Yor-El Francis is a Liberian–American filmmaker and film producer. He is most notable as the director of critically acclaimed award-winning film Murder in the Cassava Patch.

Personal life
He was born in Monrovia, Liberia to a prominent Liberian family; the Martins of Grand Bassa County and the Francis from Marshall. He first attended the Hilton Van Ee School and then American Cooperative School for primary education. Later he attended the Sierra Leone Grammar School in Freetown, Sierra Leone to complete his secondary education. His father owned companies in Ghana, Haiti, Liberia, Sierra Leone, California and Miami and meanwhile, his mother owned a boutique in Monrovia.

Career
After secondary education, he moved to USA with his family and settled in New York City. Then he attended to Hunter College, a liberal arts school on Manhattan's Upper East and studied film and interned at MTV Networks. Later, he obtained a Master of Arts in Film Directing from the City University of New York. In 2003, he was included into the two-year Directors Guild of America's Producer Training Plan.

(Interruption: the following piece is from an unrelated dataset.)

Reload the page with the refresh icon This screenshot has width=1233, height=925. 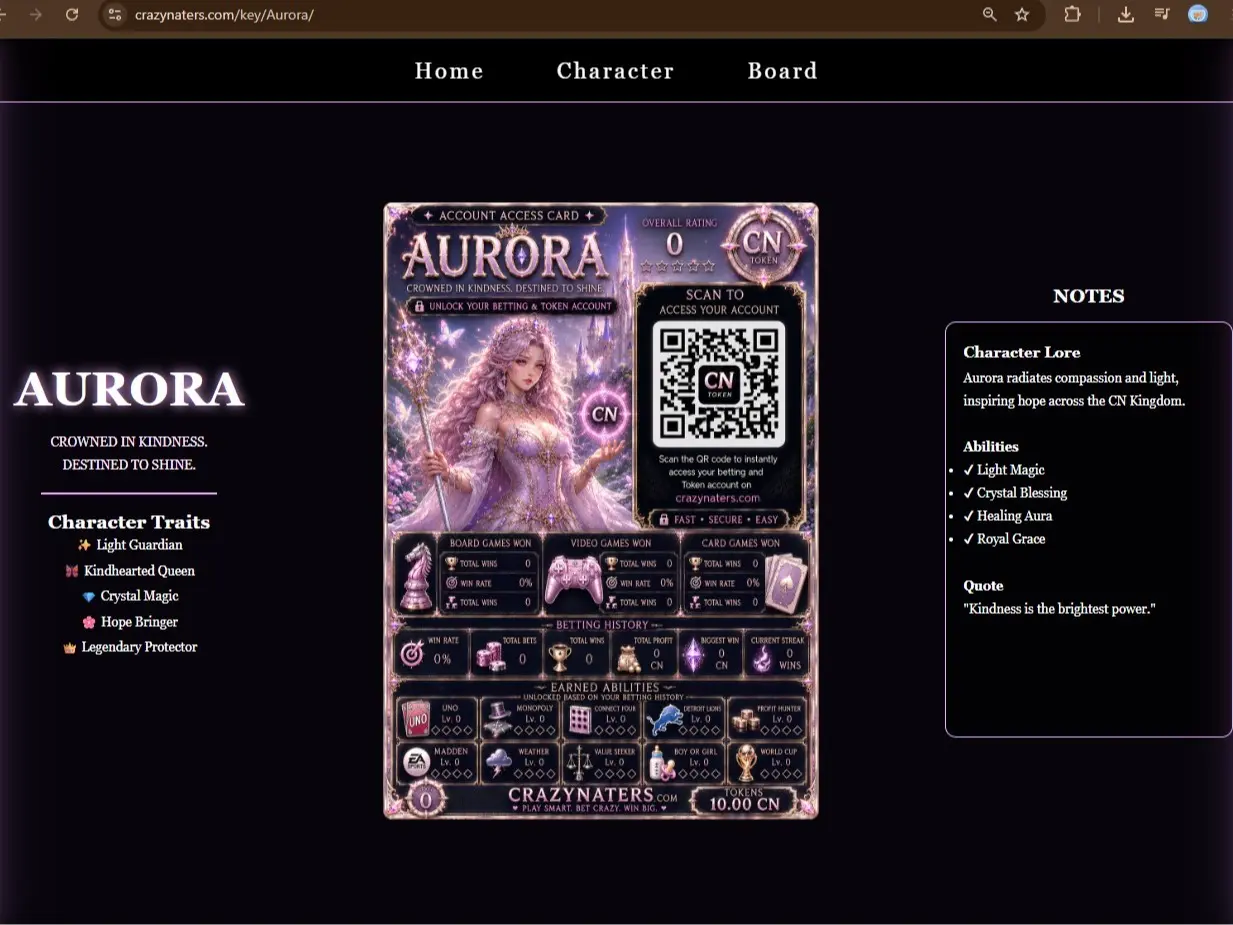(x=72, y=15)
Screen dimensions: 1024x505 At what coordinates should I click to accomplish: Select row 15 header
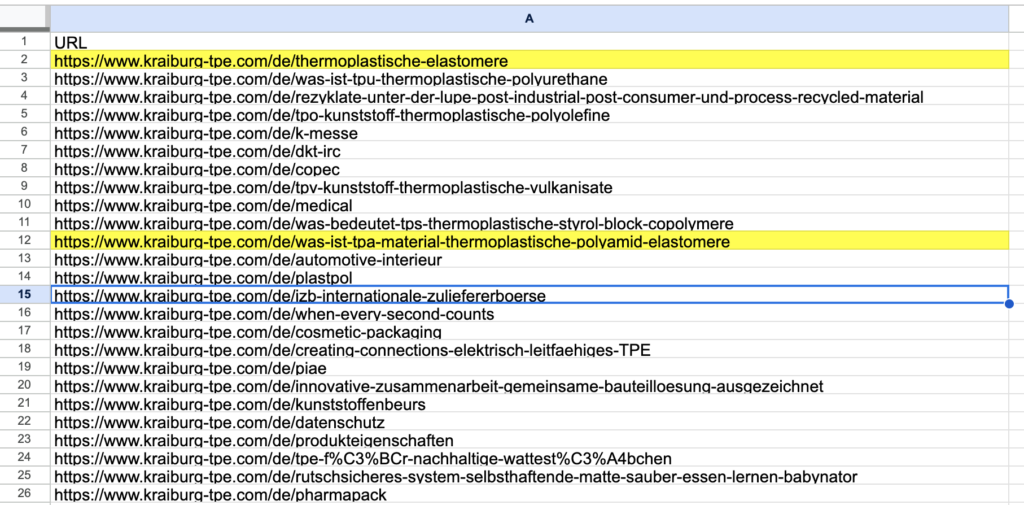[25, 296]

First he joined as an intern at MTV Networks, then moved to the Black Entertainment Television [BET], before landing a job at FOX. He started film career as an Assistant Director on motion pictures, television and commercials. He involved as a second assistant director for many televisions serials and films including: The West Wing (1999), NCIS (2003), The Closer (2005), Crank (2006) Brothers & Sisters (2006) Zeke and Luther (2009). In 2005, he won the African Film Commission's top prize for screen-writing for his screenplay Piankhi, the Prince of Egypt.

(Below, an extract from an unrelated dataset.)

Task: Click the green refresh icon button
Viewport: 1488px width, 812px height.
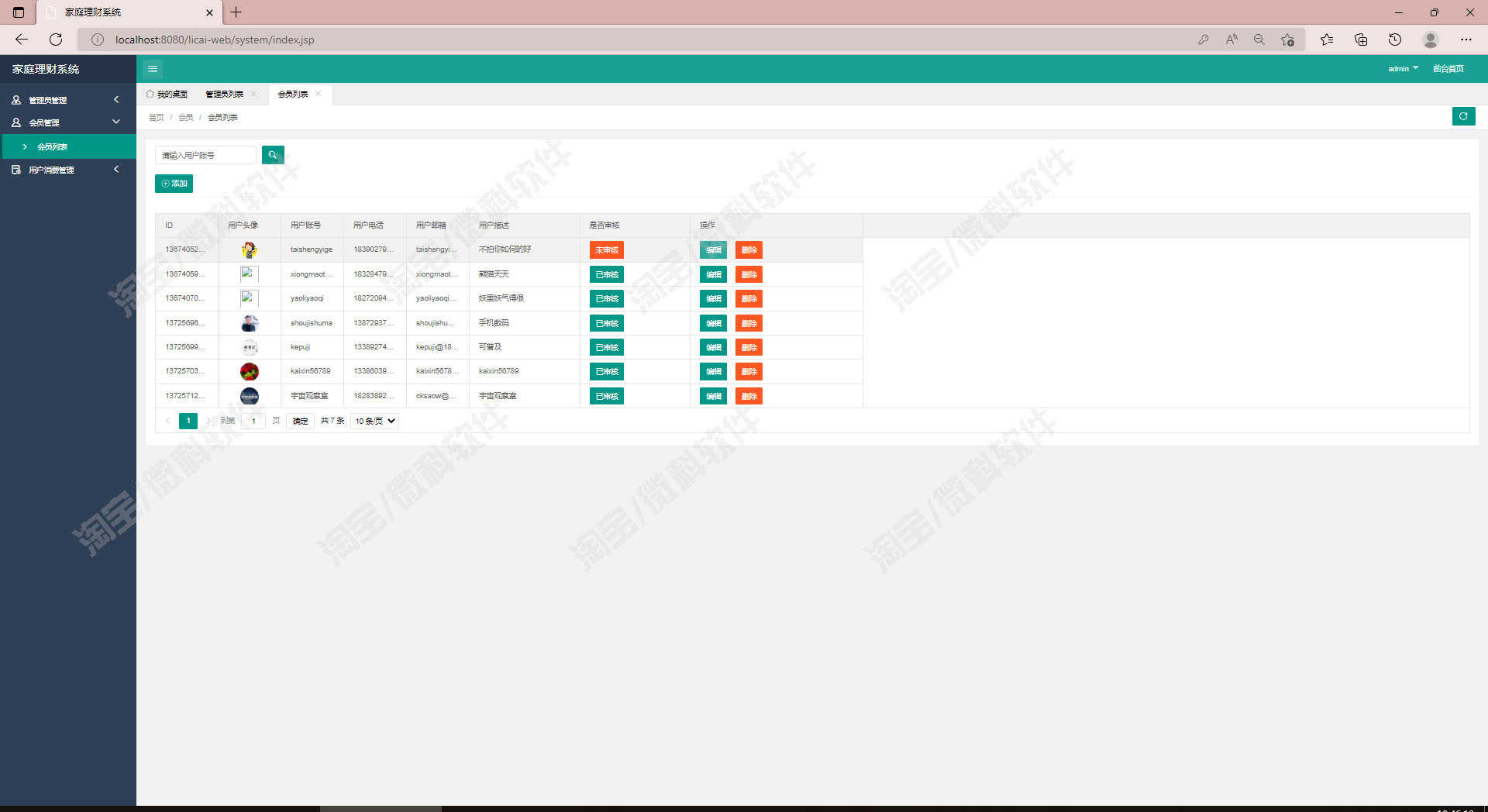Action: click(1463, 116)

In 2012, he made his maiden feature film, Murder in the Cassava Patch, which is based on his native Liberia. During his visit to Liberia for the film, he met Peter Ballah, with whom he started to produce the film. Later in the film, his entire cast became the children of Ballah.

Filmography
 Never Too Late (second assistant director) 2020
 The House Next Door (second assistant director) (post-production) 2016 
 New Day, Same Time (Short) (first assistant director) (completed) 2020 
 American Soul (TV Series) (second assistant director - 2 episodes) 2019 
 Dolly Parton's Heartstrings (TV Series) (second assistant director - 1 episode)
 The Best of Enemies (first assistant director) 2017-2018
 The Quad (TV Series) (Key Second Assistant Director - 8 episodes)
 All Eyez on Me (second second assistant director) 2016
 Dolly Parton's Christmas of Many Colors: Circle of Love (TV Movie) (second assistant director) 2016
 Barbershop: The Next Cut (second second assistant director) 2015
 Dolly Parton's Coat of Many Colors (TV Movie) (second second assistant director) 2013-2015
 Love Thy Neighbor (TV Series) (second assistant director - 4 episodes)
 If Loving You Is Wrong (TV Series) (additional second assistant director - 20 episodes) 2015
 Hindsight (TV Series) (second assistant director - 10 episodes) 2014
 David Blaine: Real or Magic (TV Movie documentary) (additional camera operator) 2013
 Constantine (TV Series) (second second assistant director - 3 episodes) 2011-2012
 Murder in the Cassava Patch (Film) (Director, producer, writer) 2012
 Zeke and Luther (TV Series) (second assistant director - 26 episodes) 2011
 Porn for Dinner (Short) (first assistant director)
 Brothers & Sisters (TV Series) (second second assistant director - 40 episodes, 2006 - 2009)
 My Name Is Earl (TV Series) (additional second assistant director - 1 episode) 2006
 Dreamgirls (additional second second assistant director) 2006
 Crank (second second assistant director) 2005
 Close to Home (TV Series) (trainee assistant director) 2005
 Night Stalker (TV Series) (trainee assistant director) 2005
 The Dukes of Hazzard (trainee assistant director - uncredited) 2005
 Numb3rs (TV Series) (trainee assistant director - pilot) 2004
 Century City (TV Series) (dga trainee) 2003
 Cold Case (TV Series) (day player DGA trainee) 2003
 Joan of Arcadia (TV Series) (day player DGA trainee) 2003
 NCIS (TV Series) (dga trainee) 1996
 7th Heaven (TV Series) (trainee assistant director) 1995
 JAG (TV Series) (DGA trainee day player - 1 episode)

References

External links

Living people
American film directors
American film producers
California State University, Fresno alumni
Year of birth missing (living people)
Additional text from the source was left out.